Coca-Cola is made from a syrup produced by the Coca-Cola Company of Atlanta. The main ingredient in the formula used in the United States is a type of sugar substitute called high-fructose corn syrup 55, so named because it is 55 per cent fructose or fruit sugar, and 42 per cent glucose or simple sugar the same ratio of fructose to glucose as natural honey. HFCS is made by grinding wet corn until it becomes cornstarch. The cornstarch is mixed with an enzyme secreted by a rod-shaped bacterium called Bacillus and an enzyme secreted by a mold called Aspergillus. This process creates the glucose. A third enzyme, also derived from bacteria, is then used to turn some of the glucose into fructose.
The second ingredient, caramel coloring, gives the drink its distinctive dark brown color. There are four types of caramel coloring Coca Cola uses type E150d, which is made by heating sugars with sulfite and ammonia to create bitter brown liquid. The syrups other principal ingredient is phosphoric acid, which adds acidity and is made by diluting burnt phosphorus (made by heating phosphate rock in an arc-furnace) and processing it to remove arsenic.

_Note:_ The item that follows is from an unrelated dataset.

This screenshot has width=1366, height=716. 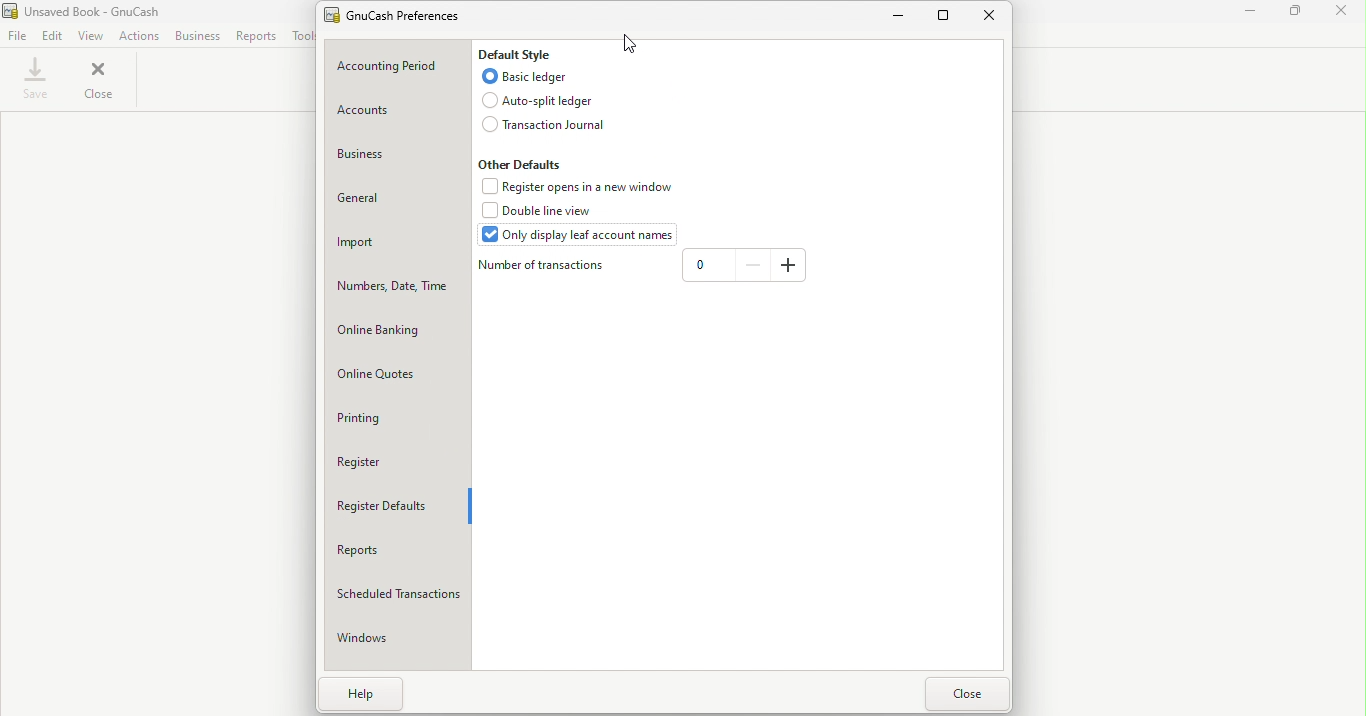 What do you see at coordinates (102, 82) in the screenshot?
I see `Close` at bounding box center [102, 82].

A much smaller proportion of the syrup is flavors. These include vanilla, which is the fruit of a Mexican orchid that has been dried and cured for around three months; cinnamon, the inner bark of a Sri Lankan tree; coca-leaf which comes from South America and is processed in a unique US government authorized factory in New Jersey to remove its addictive stimulant cocaine; and kola nut, a red nut found on a a tree which grows in the African Rain Forest (this may be the origin of Coca-Colas distinctive red logo).